Filmed screening of modern Hamlet with smartphones, jokey asides and scene-stealer Eleanor Mills as feisty Ophelia
NT Live's filmed screening of Hamlet, featuring Hiran Abeysekera (Olivier award-winner for Life of Pi) in the title role, will be released in UK cinemas on January 22 and soon after around the world.
NT Live began broadcasting live performances from London's National Theatre to cinemas and art centres in 2009 with a production of Phèdre, starring Helen Mirren. An admirable initiative, NT Live offers broader access to its shows for those unable to afford a ticket or get to London's South Bank.
One of the hardest nuts to crack in the Shakespeare canon has to be Hamlet. Abeysekera's fast-paced depiction of the troubled young prince in a modern setting ("Saltburn meets country manor house" is how he describes it) could well appeal to younger viewers in particular.
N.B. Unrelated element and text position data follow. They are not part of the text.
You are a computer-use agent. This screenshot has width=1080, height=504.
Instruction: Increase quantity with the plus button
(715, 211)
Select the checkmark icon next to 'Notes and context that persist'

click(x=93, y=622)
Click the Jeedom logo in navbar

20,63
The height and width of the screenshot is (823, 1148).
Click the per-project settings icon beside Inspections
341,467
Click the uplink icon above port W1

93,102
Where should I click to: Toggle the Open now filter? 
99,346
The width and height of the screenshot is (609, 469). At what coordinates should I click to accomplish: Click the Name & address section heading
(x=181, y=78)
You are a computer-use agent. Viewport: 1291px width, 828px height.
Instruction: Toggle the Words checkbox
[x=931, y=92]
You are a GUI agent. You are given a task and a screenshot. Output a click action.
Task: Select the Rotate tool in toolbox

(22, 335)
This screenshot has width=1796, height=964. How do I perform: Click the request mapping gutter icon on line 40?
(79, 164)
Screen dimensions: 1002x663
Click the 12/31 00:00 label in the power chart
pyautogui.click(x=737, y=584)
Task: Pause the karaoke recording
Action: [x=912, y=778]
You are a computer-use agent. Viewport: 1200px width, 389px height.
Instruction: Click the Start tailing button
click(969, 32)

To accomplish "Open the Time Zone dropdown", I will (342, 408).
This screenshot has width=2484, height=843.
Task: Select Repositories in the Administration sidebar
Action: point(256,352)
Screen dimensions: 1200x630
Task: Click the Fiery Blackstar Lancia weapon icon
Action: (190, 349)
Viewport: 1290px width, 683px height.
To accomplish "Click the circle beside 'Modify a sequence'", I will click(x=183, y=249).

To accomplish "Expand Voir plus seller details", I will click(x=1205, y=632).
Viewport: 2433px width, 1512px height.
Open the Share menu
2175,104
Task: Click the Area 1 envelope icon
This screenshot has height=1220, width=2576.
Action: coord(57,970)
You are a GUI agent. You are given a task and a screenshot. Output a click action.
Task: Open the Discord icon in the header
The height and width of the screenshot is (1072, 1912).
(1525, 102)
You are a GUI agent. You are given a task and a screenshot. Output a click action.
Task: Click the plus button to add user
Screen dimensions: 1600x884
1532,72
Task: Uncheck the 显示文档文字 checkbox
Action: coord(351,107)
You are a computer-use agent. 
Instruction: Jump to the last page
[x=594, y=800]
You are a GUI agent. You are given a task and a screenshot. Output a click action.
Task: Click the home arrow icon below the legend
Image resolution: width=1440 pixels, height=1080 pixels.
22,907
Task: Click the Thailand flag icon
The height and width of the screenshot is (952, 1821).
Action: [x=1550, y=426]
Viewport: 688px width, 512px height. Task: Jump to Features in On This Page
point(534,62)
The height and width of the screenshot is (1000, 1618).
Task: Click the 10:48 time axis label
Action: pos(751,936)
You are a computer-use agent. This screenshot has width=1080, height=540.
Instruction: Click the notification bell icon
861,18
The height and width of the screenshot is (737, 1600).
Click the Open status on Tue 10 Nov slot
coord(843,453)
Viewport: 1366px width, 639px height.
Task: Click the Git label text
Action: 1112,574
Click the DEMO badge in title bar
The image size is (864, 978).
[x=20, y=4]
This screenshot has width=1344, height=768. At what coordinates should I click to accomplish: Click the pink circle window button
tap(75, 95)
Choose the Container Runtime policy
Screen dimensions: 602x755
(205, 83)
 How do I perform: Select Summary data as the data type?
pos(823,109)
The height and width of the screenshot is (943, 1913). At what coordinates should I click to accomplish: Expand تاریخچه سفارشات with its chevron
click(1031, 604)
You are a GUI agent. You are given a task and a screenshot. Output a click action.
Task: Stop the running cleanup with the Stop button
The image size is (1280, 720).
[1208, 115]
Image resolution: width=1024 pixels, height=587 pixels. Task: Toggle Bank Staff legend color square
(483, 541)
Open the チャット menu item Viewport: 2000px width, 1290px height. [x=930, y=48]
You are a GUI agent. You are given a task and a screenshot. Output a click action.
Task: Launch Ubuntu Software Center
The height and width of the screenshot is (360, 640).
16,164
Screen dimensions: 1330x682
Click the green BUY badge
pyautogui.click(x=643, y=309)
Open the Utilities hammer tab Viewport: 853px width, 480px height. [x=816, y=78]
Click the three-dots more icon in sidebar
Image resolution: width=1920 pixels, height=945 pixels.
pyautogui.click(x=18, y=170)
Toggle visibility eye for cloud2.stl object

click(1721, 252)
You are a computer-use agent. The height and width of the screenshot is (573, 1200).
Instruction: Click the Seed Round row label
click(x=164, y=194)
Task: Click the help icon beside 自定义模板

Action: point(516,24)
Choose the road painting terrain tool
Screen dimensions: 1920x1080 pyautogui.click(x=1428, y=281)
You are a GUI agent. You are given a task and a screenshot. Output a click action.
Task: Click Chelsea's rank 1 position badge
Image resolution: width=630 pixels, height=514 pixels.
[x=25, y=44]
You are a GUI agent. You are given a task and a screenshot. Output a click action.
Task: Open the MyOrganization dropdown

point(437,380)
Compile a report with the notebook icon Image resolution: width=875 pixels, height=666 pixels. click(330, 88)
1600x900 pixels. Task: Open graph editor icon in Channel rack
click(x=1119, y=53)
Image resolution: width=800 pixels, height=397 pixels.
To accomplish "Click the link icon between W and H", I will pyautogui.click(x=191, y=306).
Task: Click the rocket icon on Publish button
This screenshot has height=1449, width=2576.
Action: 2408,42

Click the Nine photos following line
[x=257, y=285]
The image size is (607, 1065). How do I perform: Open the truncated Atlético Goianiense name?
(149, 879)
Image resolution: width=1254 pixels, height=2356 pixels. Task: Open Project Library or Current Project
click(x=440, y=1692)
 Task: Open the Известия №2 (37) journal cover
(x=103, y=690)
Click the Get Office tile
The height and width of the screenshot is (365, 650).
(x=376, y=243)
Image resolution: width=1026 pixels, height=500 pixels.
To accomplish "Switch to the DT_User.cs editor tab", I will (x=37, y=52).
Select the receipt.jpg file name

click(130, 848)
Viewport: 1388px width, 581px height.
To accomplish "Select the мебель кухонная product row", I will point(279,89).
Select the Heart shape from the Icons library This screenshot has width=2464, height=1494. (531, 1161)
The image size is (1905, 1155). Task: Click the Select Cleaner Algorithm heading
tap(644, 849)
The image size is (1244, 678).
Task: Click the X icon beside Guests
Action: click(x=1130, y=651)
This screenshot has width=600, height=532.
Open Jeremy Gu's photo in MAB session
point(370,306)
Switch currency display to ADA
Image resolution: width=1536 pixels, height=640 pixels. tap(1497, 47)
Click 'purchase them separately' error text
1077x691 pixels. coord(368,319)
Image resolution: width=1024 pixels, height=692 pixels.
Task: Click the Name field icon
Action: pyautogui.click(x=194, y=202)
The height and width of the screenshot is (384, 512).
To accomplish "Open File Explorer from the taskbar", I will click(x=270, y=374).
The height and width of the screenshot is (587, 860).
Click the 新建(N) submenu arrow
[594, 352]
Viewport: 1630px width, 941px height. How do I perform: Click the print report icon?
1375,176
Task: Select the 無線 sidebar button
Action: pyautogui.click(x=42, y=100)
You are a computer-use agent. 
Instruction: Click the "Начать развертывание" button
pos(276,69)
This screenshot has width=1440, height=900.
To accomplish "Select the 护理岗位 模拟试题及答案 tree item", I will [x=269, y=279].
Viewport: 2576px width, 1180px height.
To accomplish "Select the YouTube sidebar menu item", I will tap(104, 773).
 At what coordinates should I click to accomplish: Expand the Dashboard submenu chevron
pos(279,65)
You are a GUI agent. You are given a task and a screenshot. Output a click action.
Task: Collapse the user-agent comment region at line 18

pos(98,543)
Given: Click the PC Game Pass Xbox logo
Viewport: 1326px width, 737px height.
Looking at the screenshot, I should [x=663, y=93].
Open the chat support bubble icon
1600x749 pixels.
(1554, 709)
Students coming to this play for the first time are likely to appreciate sulky Hamlet's cutting-edge style, from a vintage Blockbuster Video-branded sweatshirt, to a great deal of finger-pistol pointing to his head and jokey asides.
We also get a more comic Polonius (Geoffrey Streatfeild) alongside a strangely unemotional Gertrude (Ayesha Dharker). Meanwhile, Hari MacKinnon's Rosencrantz and Joe Bolland's Guildenstern are suitably preppy, striped blazer figures who look like they could have been Boris Johnson's classmates at Eton.
Alastair Petrie as Claudius does his best to bring some sobriety to the party and Siobhan Redmond's Player Queen offers the ultimate lesson in how to clearly speak the lines.
But the out-and-out star of the show is Eleanor Mills as a go-getting and spirited Ophelia. Mills communicates directly with the audience and steals every scene when she's on stage. We are putty in her hands with every glance, gesture and word she throws our way.
Does this novel blink-or-you'll-miss-it version of one of the Bard's most famous plays actually work? That is the question.
For some, Robert Hastie's (Standing at the Sky's Edge, Operation Mincemeat) first offering in his new role as the National's deputy artistic director might appear bold, fun and up-to-the-minute. While others could find it too rowdy and shouty – to the degree that it's hard to appreciate the rhythm of Shakespeare's verse encapsulating Hamlet's emotive ruminations on themes of revenge, madness, life and death.
You certainly can't fault the production team's efforts that are captured splendidly on film. Ben Stones' opulent European palace set with forest and military murals on its walls (eat your heart out Bridgerton) is the ideal backdrop.
Jessica Hung Han Yun's lighting is evocative (I especially liked the use of torches in the unnerving ghost scene), and sound design by Alexandra Faye Braithwaite and music by Richard Taylor both contribute to the unsettling atmosphere of the play.
If the play's the thing, then the filmed screening of the play is the next best thing for those who couldn't be there in person or those who want to check out the rotten state of Denmark one more time.